28/08/2009
L’analyse de la semaine 30
24/08/2009
L’analyse de la semaine 29
L’analyse de la semaine 28
L’analyse de la semaine 27
15/08/2009
Signature de l’arrêté autorisant l’épandage des boues de Seine aval dans le département des Yvelines
A l’issue de l’enquête publique afférente à la demande de révision du plan d’épandage des boues de Seine aval dans le département des Yvelines, qui s’est tenue en fin de l’année 2008, le commissaire enquêteur chargé de l’affaire avait rendu un avis favorable pour le dossier.
Le 11 mai 2009, le CODERST (Conseil Départemental de l’Environnement et des Risques Sanitaires et Technologiques) a étudié le dossier, et a également émis un avis favorable.
Prenant en compte l’ensemble de ces avis, le préfet a pris, le 20 juillet 2009, un arrêté autorisant l’épandage des boues provenant de la station d’épuration Seine aval à Achères, et fixant les prescriptions techniques.
Cette autorisation est accordée pour une période de 10 ans.
Rappel de quelques chiffres du périmètre d’épandage dans les Yvelines :
• 1 242,89 ha dont 1 183,18 hectares épandables ;
• 12 exploitations agricoles ;
• 24 communes.

Carte du périmètre
13/08/2009
Témoignage d’un utilisateur de boues de Seine aval en Eure-et-Loir
Monsieur LACROIX Philippe est agriculteur et entrepreneur en Eure-et-Loir, à Dammarie, au Sud de Chartres. Il exploite une centaine d’hectares dans cette région, en culture céréalière. Il utilise les boues de Seine aval depuis l’obtention de l’Arrêté préfectoral d’autorisation en 2004. Chaque année, une trentaine d’hectares sont épandus à dose agronomique.
« Mes terres avaient besoin d’un redressement en phosphore dans les années 2000. J’ai apporté des engrais minéraux à l’époque, et de par mon entreprise d’épandage, j’ai eu connaissance des boues de Seine aval. Le produit semblait intéressant d’un point de vue agronomique et du sérieux du suivi. J’ai donc intégré le périmètre en 2003 et attendu l’autorisation d’épandage.
Je n’ai pas été déçu. Les cultures étaient belles, les rendements étaient à la hauteur alors que j’apportais moins de minéraux. La matière organique apportée est là, et cela se voit à présent : après deux épandages, les sols de certaines parcelles sont moins battants.
Le conseiller SEDE passe chaque année pour faire un bilan des épandages à l’exploitation et suivre mes sols. Les livraisons sont plus délicates selon les années et les aléas de la météo. Pour mes cahiers de fertilisation, SEDE me communique les bulletins d’analyses de boues livrées et les fiches apports.

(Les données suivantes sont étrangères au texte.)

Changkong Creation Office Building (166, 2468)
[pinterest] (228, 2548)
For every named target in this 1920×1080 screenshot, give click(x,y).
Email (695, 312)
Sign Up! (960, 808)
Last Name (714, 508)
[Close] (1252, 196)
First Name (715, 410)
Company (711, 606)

Je regrette seulement que les citoyens soient aussi peu sensibilisés à cette pratique. De plus en plus de produits organiques arrivent sur le secteur, plus ou moins suivis sérieusement, malheureusement.
Les boues de Seine aval s’épandent facilement, et la régularité de l’épandage est respectée. À présent les doses d’apport avoisinent les 10 t/ha, et il faut adapter le matériel (hotte notamment).
J’ai bien apprécié le suivi de la bande témoin mise en place sur une de mes parcelles. Les analyses de sols ont montré l’impact agronomique de l’épandage (augmentation du phosphore et de la matière organique, maintien du pH), et les analyses de grains (métaux) pourront être transmises à la coopérative si nécessaire.

Aujourd’hui, mon exploitation agricole s’est agrandie d’une quarantaine d’hectares. J’ai profité de l’extension du périmètre d’épandage pour les intégrer à la demande d’autorisation, afin de pouvoir les épandre. L’enquête publique de 2004 s’étant bien déroulée, je ne me fais pas de soucis avec la prochaine prévue en 2009 ».